#016 3D Face Modeling – Linear camera model
Highlight: In this post, we are going to talk about what calibration is and how it is performed. Calibration represents the process of going from one coordinate system to another, for example going from meters to pixels. We will explain how an image is formed, in more detail, how we go from the 3D scene in the real world to the 2D image plane in the camera.
In this post, we are going to review the YouTube video “Linear Camera Model | Camera Calibration”[1]. So let’s begin!
Forward Imaging Model: 3D to 2D
Let us start from the beginning, going from a 3D scene to a 2D image.
In the following image, we can see a world coordinate system, with 3 axes (\(x, y, z\)) and we have a point \(P\) that is located in this coordinate system.
Now, in this world coordinate frame lies a camera that has its own coordinate frame \(C\). The \(z\) axis of the camera coordinate frame is aligned with the optical axis of the camera. On the back of the camera, we will have an image plane where our 2D images will be projected on. The distance between the camera pinhole and the image plane is the so-called focal length, usually denoted as \(f\).
The goal is to go from this world coordinate system to the camera coordinate system. How can this be achieved?
By knowing the respective position of the camera to the world coordinate frame, an expression can be written that takes us from the point \(P\) in the world coordinate frame to its respective position on the image plane. And this process is what is usually called forward mapping.
Let’s see how this is done. We first obtain the vector that is represented by the point \(P\), which we call \(x_w\). After this point, we transform the coordinates to the camera coordinates, \(x_c\) and we apply perspective projection to obtain image coordinates \(x_i\).
$$ x_i = \begin{bmatrix} x_i \\ y_i \end{bmatrix} \Longleftarrow x_c = \begin{bmatrix} x_c \\ y_c \\ z_c \end{bmatrix} \Longleftarrow x_w = \begin{bmatrix} x_w \\ y_w \\ z_w \end{bmatrix} $$
We have talked about perspective projection before (in this post), let us see now how it is derived and how we can calculate it for the camera. The projection takes the following form:
\(\frac{x_i}{f} = \frac{x_c}{z_c}\) and \(\frac{y_i}{f} = \frac{y_c}{z_c}\)

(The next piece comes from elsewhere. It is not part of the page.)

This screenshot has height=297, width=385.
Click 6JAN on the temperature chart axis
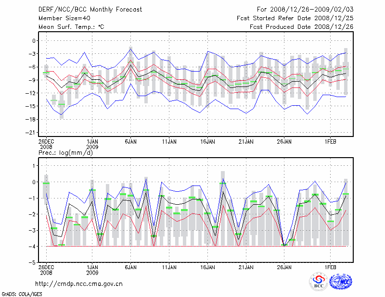130,142
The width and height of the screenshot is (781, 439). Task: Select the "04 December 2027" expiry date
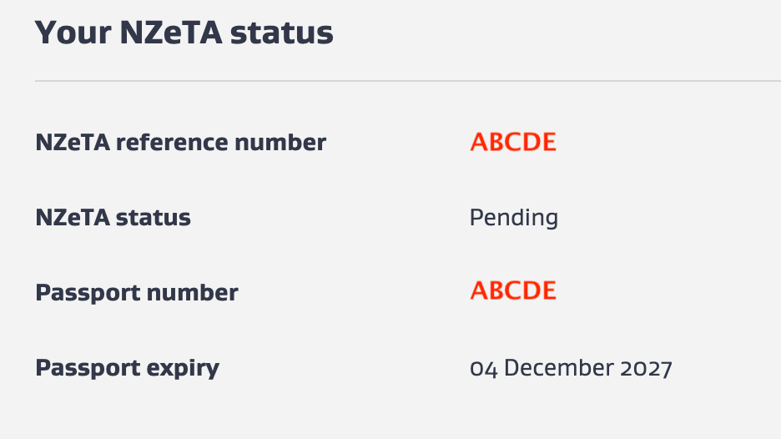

Or, it can be rewritten as: \(x_i = f\frac{x_c}{z_c}\) and \(y_i = f\frac{y_c}{z_c}\)
Moreover, we need to take into account the image plane. At the start, it is assumed that we know the coordinates of the image plane in millimeters which is the same unit where the point \(P\) is defined in the camera coordinate system.
In reality, this will not be the case. Instead, we will have an image sensor that will capture the image. That sensor uses pixels as the main unit. We will have pixels that stretch in the \(x\) and \(y\) direction. So, we need to find a mapping from millimeters to pixels. These pixels are not always squares, as visualized below, they can also be rectangles.
To take into account all the shapes of pixels, we calculate the density of the pixels (pixels in a millimeter) in both \(x\) and \(y\) directions. To transform the unit from millimeters to pixels we just multiply these densities with the perspective projection equation.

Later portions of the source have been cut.